You Should Have Sex On Your Period
Firstly, period sex is fucking awesome. I realise some people think having sex on your period is gross – plus there’s an outdated and unnecessary stigma attached to it – but it’s honestly not.
If you’ve never had sex on your period, I really encourage you to get on board*.
‘Why?’ you may ask. Well, reasons include but are not limited to:
- The extra water retained in your pelvic region places additional pressure on your G spot
- You’re likely to be feeling extra sensitive and aroused during this time due to low levels of progesterone
- Orgasms help relieve menstrual cramps and release endorphins, which make you feel whole lot better about having to bleed for several days every month.
(Maybe not a whole lot better, but slightly less resentful.)
I know you might be thinking ‘What if I bleed all over the place?’ Or ‘What if I gross out my bed buddy?’
I do understand both of these concerns, but trust me, you won’t bleed all over the place and hopefully your sexual partner is open minded enough not to find it icky. Embrace the opportunity to be initiated into the world of period sex!
I’ve found that when I have sex on my period it tends to stop, or slow down the flow for the duration of the coitus. Sure, a few smears of blood might find their way onto my thighs, the towel I’ve placed under myself or the person I’m having sex with, but we’re not talking great sprays of blood here people.
No matter how you might imagine it, it’s not going to be a Monty Python, ‘Holy Grail,’ ‘Just a Flesh Wound’ type of situation.
I’m always thankful that there’s less blood than I would expect, and it’s the only considerate aspect of my period’s monthly intrusion. Thanks Flo.
As a squirter, I’m used to preparing the surface I’m having sex on beforehand anyway to ensure there’s minimal post-squirt clean up. So, as a result, I’m already prepared for the additional fluids that might occur.

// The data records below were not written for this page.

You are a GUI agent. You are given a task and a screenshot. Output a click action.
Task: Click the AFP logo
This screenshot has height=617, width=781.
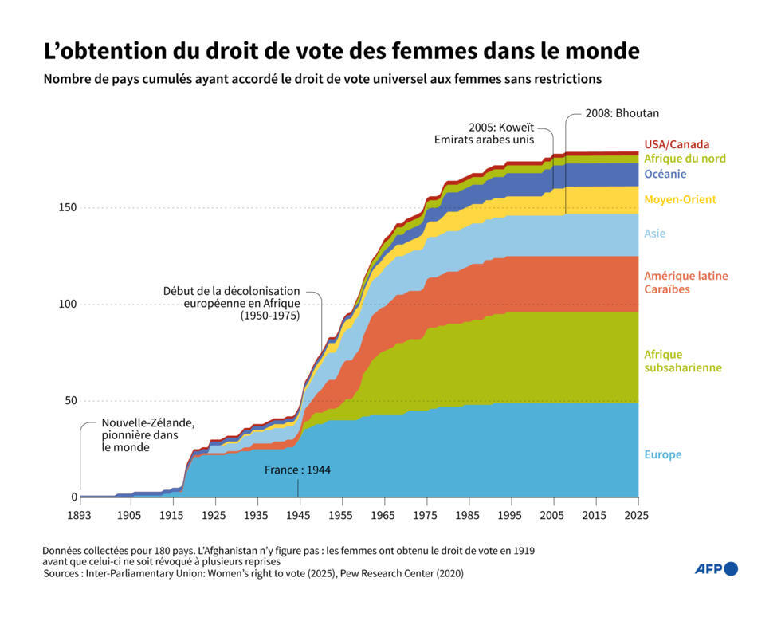716,568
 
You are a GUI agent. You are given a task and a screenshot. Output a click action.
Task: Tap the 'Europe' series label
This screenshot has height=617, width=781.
662,454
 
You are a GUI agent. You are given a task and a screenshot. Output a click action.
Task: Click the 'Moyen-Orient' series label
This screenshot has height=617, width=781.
679,199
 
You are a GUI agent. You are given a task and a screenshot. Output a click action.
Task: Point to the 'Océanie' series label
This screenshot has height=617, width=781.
665,174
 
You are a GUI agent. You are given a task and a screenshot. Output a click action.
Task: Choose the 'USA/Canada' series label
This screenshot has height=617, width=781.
676,144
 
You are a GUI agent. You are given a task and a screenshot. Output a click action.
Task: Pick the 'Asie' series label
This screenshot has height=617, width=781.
654,234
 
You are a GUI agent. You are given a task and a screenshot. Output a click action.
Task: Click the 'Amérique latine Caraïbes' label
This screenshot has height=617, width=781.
685,282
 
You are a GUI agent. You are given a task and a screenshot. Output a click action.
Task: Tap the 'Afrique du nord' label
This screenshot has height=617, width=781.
684,159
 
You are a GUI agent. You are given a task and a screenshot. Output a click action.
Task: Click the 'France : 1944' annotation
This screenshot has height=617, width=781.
297,470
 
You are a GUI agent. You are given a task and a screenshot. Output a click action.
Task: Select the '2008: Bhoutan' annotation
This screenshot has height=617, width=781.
622,113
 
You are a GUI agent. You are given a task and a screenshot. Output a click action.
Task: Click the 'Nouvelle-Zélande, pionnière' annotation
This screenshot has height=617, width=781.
147,435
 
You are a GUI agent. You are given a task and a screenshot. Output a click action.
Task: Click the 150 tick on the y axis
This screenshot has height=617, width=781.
66,207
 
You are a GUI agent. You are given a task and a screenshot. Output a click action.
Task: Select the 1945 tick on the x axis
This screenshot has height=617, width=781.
299,516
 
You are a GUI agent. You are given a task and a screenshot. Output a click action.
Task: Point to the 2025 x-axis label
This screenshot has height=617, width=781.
638,516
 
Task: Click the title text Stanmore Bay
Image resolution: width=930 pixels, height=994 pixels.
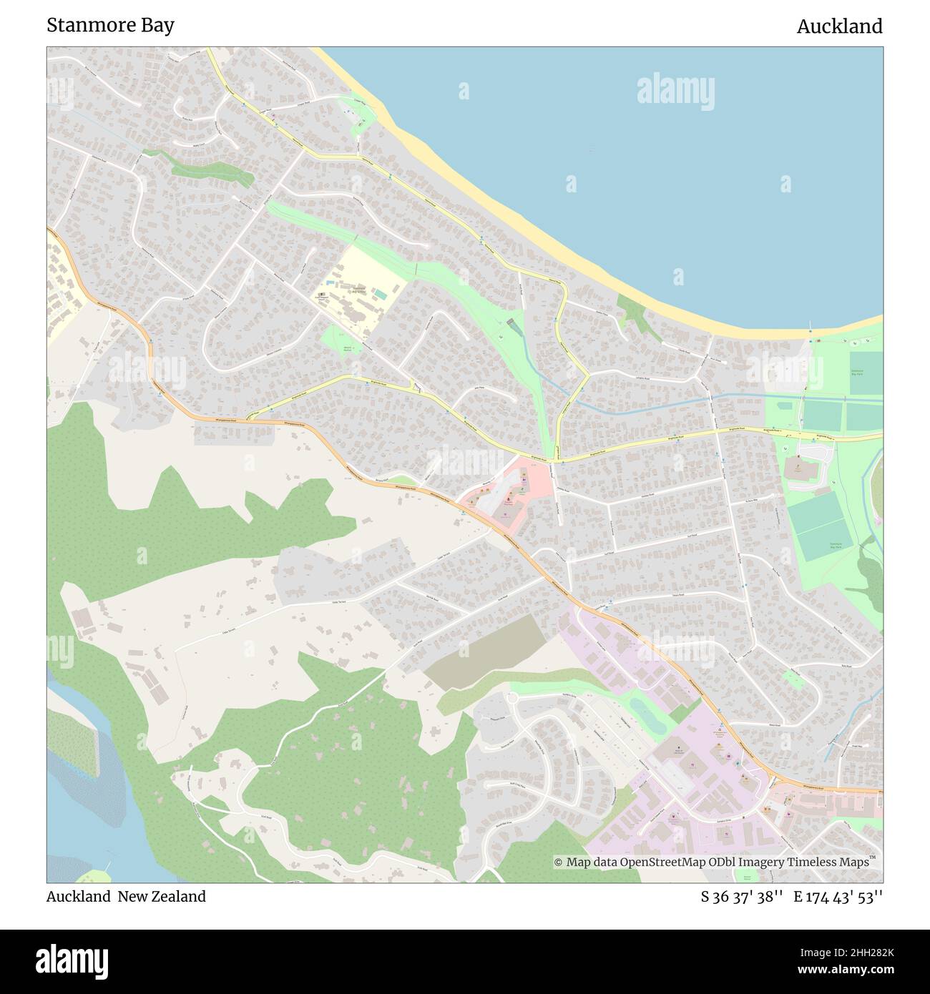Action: (x=110, y=25)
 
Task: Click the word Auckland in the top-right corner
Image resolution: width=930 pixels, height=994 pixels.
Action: (x=839, y=26)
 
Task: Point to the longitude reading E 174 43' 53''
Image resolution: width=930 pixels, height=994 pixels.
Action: (x=838, y=896)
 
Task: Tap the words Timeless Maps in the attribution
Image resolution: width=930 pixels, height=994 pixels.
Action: (x=832, y=862)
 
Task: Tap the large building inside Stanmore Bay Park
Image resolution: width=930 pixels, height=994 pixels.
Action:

Whilst I would generally prefer not to have a one night stand whilst on my period – or have it coincide with the first time I go to funky town with a new lover – I’ve done it on both accounts. Both times were unplanned, and thankfully my sexual partners weren’t dicks about it. These days, unless it’s the first day of my period (which coincides with angry jabby pains in the general uteral region), I’m still keen to get it on while surfing the crimson wave.
Squirting On My Period
Uteri and vaginas are magical. They can grow an entire, perfectly formed human being in there and expand widely enough for you to (painfully) get it out, and despite bleeding from them for several days every month, we all still survive.
Another reason I think mine is a mystical wonder, is that whilst I’m shedding my uteral lining I can still experience female ejaculation. I really am dumbfounded by the mechanics of this, but here we are.
I’ve also found that when I get turned on, even if I’m wearing a tampon, my yoni still produces the horny secretions that make me feel ‘wet’ down there. The juices seem to be able to work their way around the cylindrical swab of cotton, and down to coat the outer region of my pussy. Even when I take out the tampon, I’m still lubricated and ready to rumble.
I find that during period sex, I can orgasm, and subsequently, squirt more easily. I’m not sure if it’s a result of being hyper randy or the extra fluid pressing down on my G spot, but the time involved in the build up towards gushing is reduced, and after just a few minutes of pumping, the towel underneath me is soaked.
As a gusher, I’m continually surprised by the amount of liquid that I ejaculate, but during my period my body seems to really up the ante.
Is the fluid bloody? Shockingly, no. It almost seems as though my lady juice separates itself from the bloody smudges of the period sex, and it’s not in the least bit gruesome.
Do you squirt whilst on your period? I’d love to hear about it!
*Unless of course you are someone who feels totally rubbish on their period, with no randy tendencies and doesn’t want anyone coming within a 5 km radius of their pelvic region until it’s calmed the fuck down, and finished with its cramping and stabby pains. In which case, here; take this hot water bottle, an entire block of dairy milk and feel free to crawl into the foetal position for the next few days.